Posted by Bill Sandweg on 23 May 2011.
Lots of things can happen when you go out into our strong Arizona sunshine without protecting your skin and nearly all of them are bad. The worst, of course, is that you may develop melanoma. Arizona is practically the melanoma capital of the United States and it is no wonder. We have over 300 days of sunshine each year and we are at the bottom of the United States where the rays of the sun are much more direct than in the northern states.
For those of us who got sunburns while growing up, we can’t reverse that exposure. What we can do, however, is keep an eye on our skin for signs of any form of skin cancer. Skin cancer is the most common cancer. It takes many forms. All skin cancers, including melanoma, are usually curable, if detected early enough. One of the problem aspects of melanoma is that it has a smaller window than other skin cancers before it begins to spread to other parts of the body. Once it has spread, it may lie unnoticed for years before making its presence known. Once it has spread, the chances for successful treatment go way down. The emphasis must therefore be on early detection and treatment.

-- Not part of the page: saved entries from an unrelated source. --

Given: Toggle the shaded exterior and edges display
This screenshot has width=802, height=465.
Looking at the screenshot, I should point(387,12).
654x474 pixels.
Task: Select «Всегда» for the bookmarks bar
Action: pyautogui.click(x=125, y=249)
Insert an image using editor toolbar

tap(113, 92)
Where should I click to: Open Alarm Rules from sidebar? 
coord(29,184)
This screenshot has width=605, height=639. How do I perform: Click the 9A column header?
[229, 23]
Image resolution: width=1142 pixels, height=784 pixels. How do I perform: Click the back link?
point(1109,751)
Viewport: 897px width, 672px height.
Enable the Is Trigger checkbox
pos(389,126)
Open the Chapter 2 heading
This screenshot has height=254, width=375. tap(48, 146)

There are some excellent resources on line which discuss detection and treatment of melanoma. Try the National Cancer Institute at the National Insitutes of Health. http://www.cancer.gov/cancertopics/types/melanoma In addition to melanoma, the Institute discusses many other forms of skin cancer and what to look for. The most important thing is to be suspicious about your skin and anything which looks out of the ordinary. See a dermatologist regularly for skin examinations. Err on the side of biopsies of suspicious lesions. Misdiagnosis can and does occur, even among dermatologists. If you remain suspicious in spite of reassurances from the doctor, get a second opinion.